▶ Excerpted data:

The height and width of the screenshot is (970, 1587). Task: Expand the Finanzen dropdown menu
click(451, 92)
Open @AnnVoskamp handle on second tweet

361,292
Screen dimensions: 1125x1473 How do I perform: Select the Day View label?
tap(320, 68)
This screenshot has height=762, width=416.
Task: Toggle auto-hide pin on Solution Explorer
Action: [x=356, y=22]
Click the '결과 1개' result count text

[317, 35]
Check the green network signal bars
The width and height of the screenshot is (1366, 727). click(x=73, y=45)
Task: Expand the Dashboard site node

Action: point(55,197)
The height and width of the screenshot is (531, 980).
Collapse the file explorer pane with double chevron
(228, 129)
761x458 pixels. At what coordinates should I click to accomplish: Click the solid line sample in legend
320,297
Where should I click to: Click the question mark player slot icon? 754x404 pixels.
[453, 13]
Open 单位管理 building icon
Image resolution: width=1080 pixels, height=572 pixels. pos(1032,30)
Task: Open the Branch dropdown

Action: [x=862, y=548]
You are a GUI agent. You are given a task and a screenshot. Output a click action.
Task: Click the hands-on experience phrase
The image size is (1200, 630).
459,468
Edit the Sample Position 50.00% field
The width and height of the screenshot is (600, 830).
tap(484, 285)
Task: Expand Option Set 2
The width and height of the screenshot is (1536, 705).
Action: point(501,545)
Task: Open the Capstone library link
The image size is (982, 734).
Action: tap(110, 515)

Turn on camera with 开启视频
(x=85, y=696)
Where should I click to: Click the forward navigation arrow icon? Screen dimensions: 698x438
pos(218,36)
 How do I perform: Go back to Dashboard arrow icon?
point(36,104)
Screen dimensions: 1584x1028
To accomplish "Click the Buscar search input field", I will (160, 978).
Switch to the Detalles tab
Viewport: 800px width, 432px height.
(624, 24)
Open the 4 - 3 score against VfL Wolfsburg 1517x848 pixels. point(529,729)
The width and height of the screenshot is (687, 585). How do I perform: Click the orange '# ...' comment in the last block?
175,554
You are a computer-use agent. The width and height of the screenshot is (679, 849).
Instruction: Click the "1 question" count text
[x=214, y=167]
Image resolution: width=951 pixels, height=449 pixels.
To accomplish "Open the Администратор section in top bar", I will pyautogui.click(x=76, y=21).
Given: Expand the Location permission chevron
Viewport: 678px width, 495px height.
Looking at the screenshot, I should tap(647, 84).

▶ Exercise requirements:
Copy out all lines of the listing where the word "will" appears.

▶ Completed task:
To accomplish "Click the Buscar search input field", I will (160, 978).
To accomplish "Open the Администратор section in top bar", I will pyautogui.click(x=76, y=21).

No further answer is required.